Extracted data entries
---+---

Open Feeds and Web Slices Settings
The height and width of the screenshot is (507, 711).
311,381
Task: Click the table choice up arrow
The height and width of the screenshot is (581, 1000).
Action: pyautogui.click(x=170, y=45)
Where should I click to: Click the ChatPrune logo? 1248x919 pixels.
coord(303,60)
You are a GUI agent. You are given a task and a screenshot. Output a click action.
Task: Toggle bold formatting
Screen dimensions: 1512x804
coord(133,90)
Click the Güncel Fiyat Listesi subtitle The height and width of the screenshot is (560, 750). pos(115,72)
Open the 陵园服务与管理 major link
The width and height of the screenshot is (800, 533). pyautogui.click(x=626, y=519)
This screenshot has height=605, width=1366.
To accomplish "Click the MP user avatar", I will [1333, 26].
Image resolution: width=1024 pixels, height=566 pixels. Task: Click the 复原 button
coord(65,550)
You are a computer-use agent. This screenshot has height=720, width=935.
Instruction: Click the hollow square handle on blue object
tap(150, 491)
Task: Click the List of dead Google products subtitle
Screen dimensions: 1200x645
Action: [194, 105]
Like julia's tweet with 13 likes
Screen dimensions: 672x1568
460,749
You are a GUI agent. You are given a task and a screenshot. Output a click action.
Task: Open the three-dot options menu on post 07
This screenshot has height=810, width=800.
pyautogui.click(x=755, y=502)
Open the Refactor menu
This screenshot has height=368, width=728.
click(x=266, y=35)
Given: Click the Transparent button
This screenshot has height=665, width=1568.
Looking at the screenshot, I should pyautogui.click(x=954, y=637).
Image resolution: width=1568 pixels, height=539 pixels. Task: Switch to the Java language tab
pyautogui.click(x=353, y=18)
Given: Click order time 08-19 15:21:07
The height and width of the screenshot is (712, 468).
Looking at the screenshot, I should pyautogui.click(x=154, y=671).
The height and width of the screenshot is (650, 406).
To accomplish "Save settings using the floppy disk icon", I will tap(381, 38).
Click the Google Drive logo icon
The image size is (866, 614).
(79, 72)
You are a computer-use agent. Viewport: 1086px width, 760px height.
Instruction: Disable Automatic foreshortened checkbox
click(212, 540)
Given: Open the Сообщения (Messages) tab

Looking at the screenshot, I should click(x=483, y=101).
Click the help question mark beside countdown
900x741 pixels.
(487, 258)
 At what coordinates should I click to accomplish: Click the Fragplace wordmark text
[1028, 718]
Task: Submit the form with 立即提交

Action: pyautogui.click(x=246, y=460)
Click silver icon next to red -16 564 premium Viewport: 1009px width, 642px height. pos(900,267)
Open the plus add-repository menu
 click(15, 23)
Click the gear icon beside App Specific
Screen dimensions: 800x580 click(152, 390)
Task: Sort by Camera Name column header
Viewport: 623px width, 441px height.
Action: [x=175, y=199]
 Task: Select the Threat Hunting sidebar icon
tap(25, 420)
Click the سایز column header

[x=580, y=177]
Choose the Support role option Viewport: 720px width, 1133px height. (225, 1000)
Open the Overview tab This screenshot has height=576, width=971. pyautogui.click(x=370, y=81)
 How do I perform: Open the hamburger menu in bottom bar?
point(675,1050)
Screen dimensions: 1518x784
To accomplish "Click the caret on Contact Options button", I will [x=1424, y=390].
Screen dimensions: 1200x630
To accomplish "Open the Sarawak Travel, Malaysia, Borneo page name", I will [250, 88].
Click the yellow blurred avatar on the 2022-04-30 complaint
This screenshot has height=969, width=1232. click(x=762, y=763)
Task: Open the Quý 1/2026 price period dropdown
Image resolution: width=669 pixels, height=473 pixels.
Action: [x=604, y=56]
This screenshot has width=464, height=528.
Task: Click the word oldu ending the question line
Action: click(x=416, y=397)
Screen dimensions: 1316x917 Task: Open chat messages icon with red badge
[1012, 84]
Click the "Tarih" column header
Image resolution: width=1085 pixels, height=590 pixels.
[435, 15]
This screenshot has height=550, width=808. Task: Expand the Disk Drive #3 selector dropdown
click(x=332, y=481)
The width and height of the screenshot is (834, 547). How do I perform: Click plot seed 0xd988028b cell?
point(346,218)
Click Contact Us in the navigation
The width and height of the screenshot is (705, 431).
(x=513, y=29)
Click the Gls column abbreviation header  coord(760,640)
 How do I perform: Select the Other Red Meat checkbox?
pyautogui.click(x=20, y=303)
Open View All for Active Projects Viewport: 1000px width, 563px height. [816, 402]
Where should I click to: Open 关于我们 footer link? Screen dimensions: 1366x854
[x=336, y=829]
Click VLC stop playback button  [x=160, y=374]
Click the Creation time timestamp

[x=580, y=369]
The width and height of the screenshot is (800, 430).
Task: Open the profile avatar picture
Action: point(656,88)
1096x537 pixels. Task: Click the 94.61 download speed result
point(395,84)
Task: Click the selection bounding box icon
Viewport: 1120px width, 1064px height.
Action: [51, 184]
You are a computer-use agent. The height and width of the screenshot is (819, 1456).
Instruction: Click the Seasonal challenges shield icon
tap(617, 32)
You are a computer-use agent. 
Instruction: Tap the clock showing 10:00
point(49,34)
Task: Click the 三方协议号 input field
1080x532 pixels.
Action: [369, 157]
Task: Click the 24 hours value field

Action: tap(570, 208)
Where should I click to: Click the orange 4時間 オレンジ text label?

---+---

What this task involves: Across the data, find each line that has "subtitle" in it and copy that line.

Solution for this exercise:
Click the Güncel Fiyat Listesi subtitle The height and width of the screenshot is (560, 750). pos(115,72)
Task: Click the List of dead Google products subtitle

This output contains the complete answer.